> _Given task_:
Can you reproduce the data word for word, from the line containing "Given: Click the tree pane scroll down arrow" through the line containing "Looking at the screenshot, I should (1537, 520).", leaving out the pictures?

> _Data extract_:
%%
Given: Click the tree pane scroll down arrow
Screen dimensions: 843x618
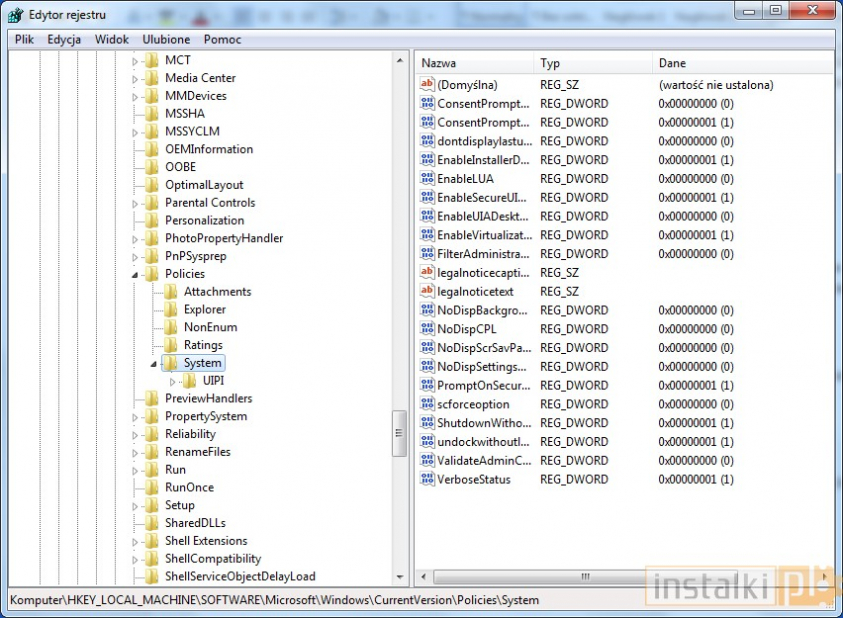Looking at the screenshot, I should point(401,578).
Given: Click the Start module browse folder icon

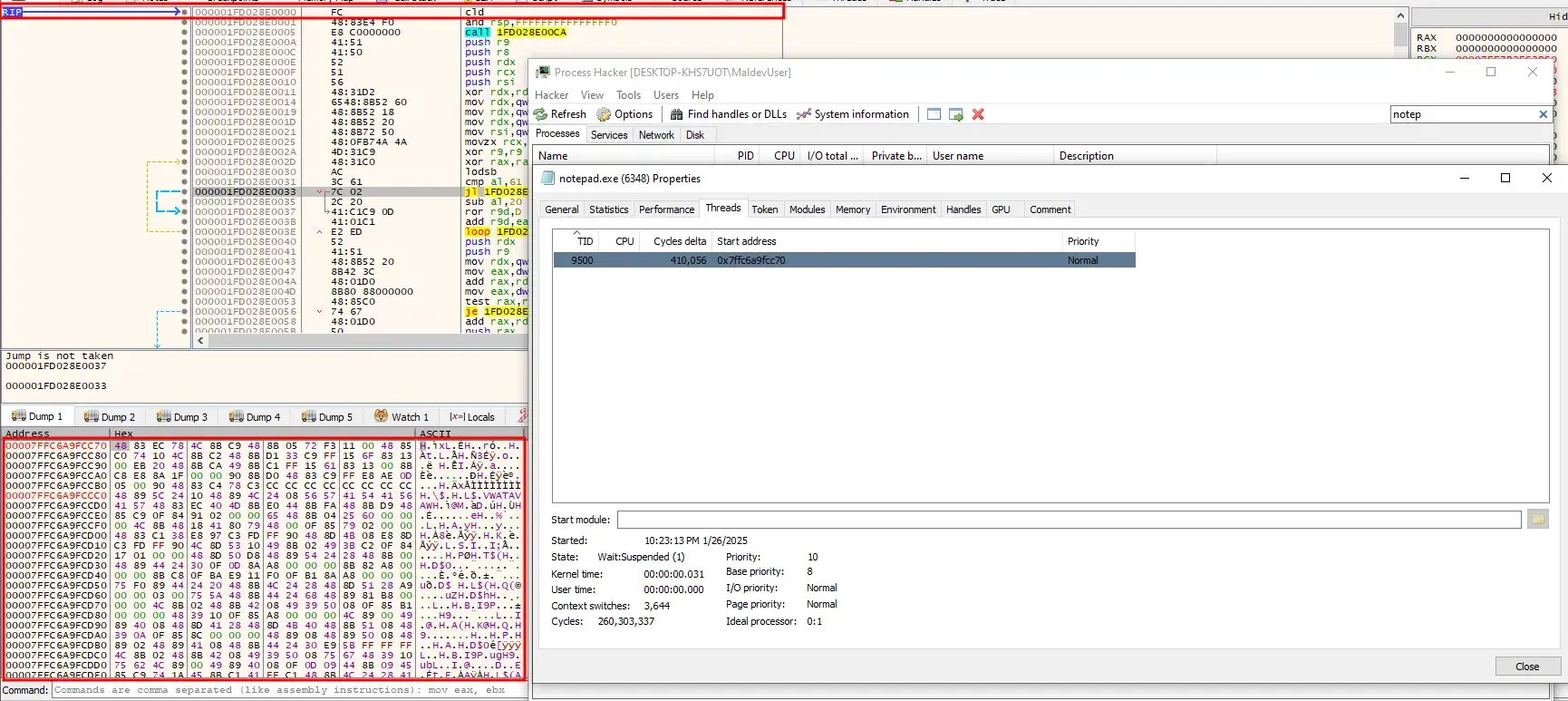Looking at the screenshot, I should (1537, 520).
%%
%%
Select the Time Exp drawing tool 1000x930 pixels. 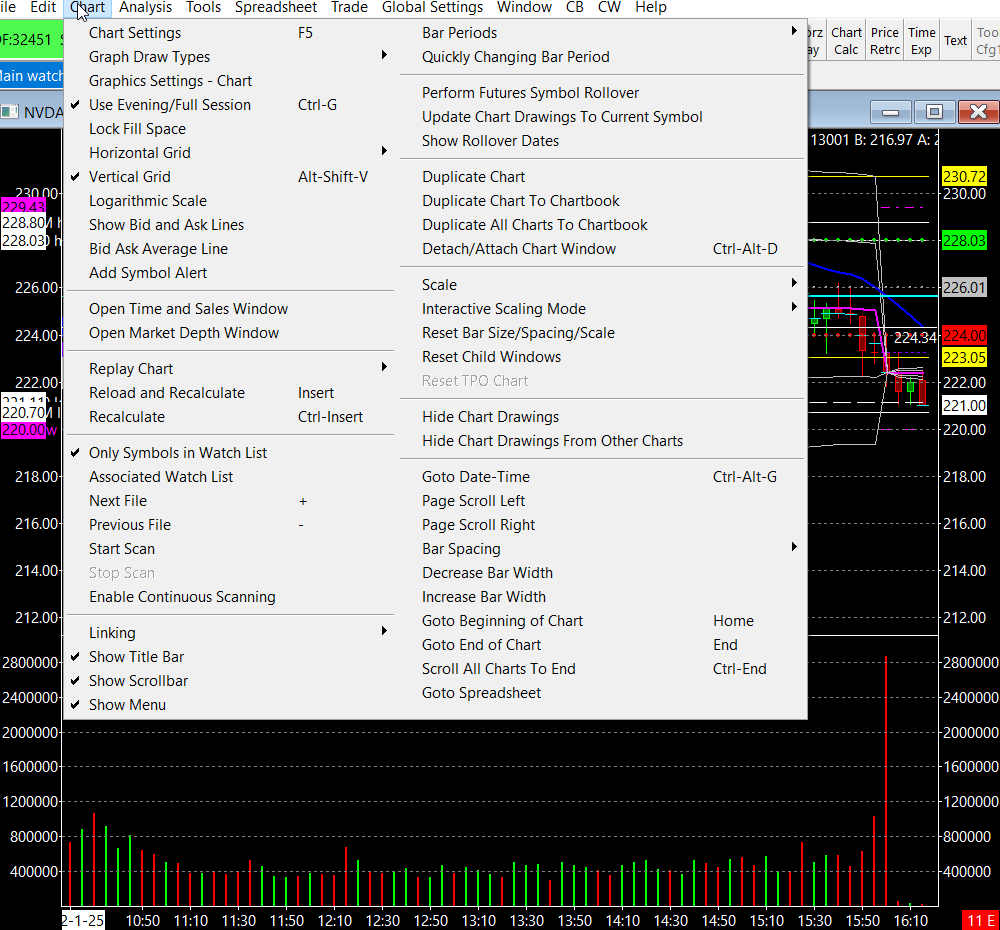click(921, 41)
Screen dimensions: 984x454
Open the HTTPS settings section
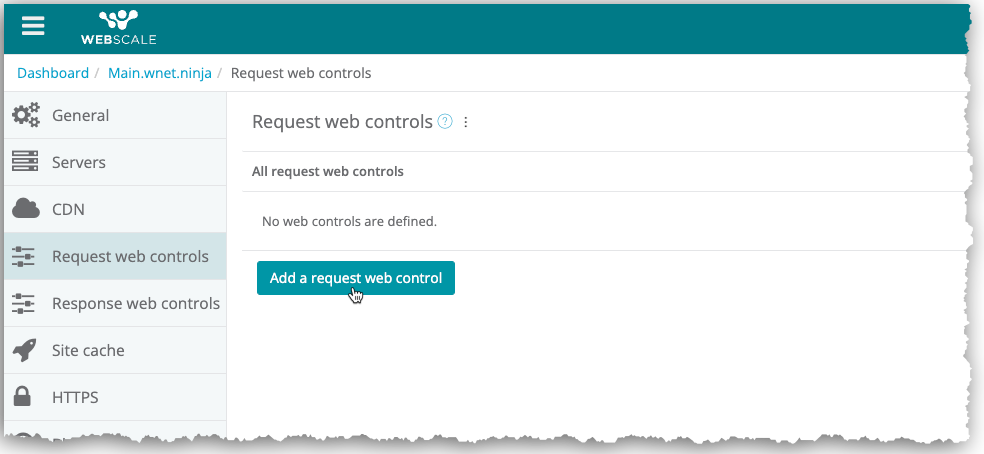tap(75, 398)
%%
%%
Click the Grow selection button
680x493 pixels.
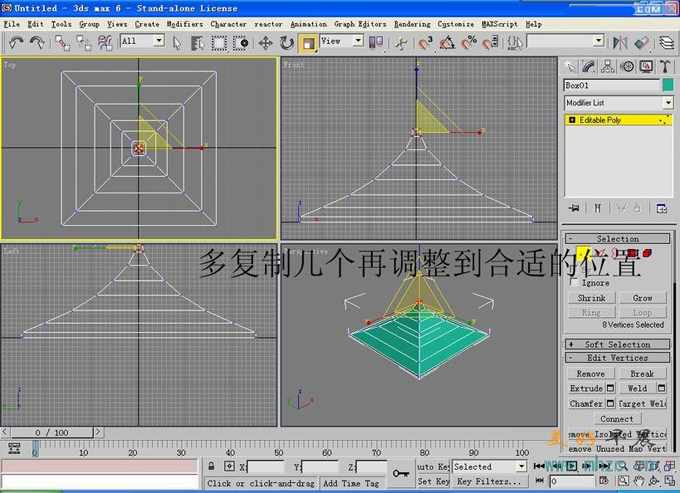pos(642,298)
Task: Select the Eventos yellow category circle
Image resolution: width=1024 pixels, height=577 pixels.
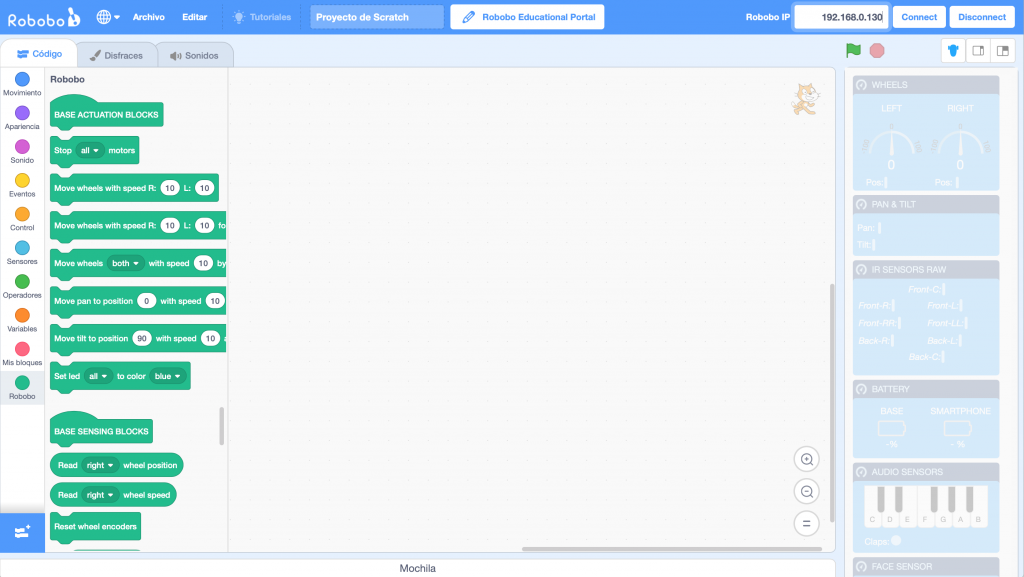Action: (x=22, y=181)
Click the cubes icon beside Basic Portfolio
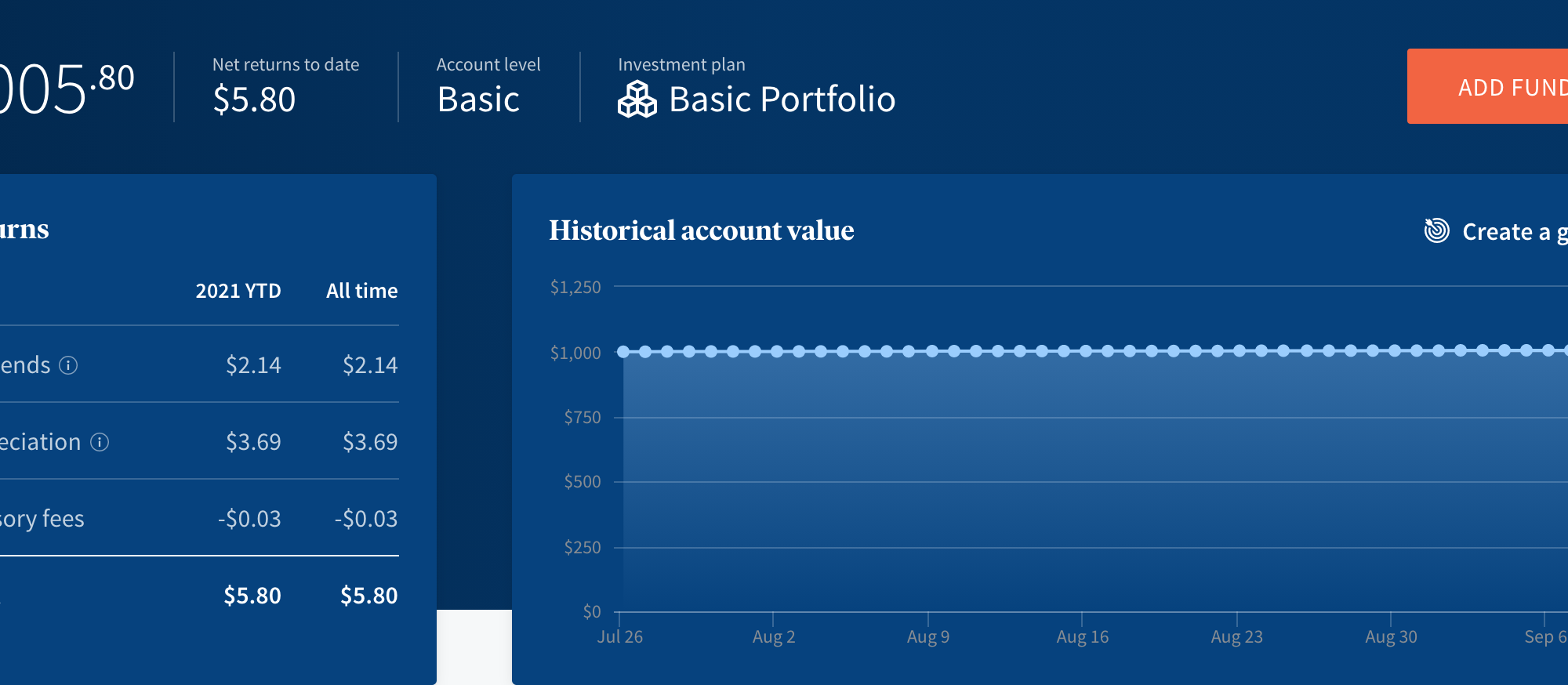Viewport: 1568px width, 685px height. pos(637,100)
%%
> _Output_:
Given: Click the tree pane scroll down arrow
Screen dimensions: 843x618
Looking at the screenshot, I should point(401,578).
Given: Click the Start module browse folder icon

Looking at the screenshot, I should (1537, 520).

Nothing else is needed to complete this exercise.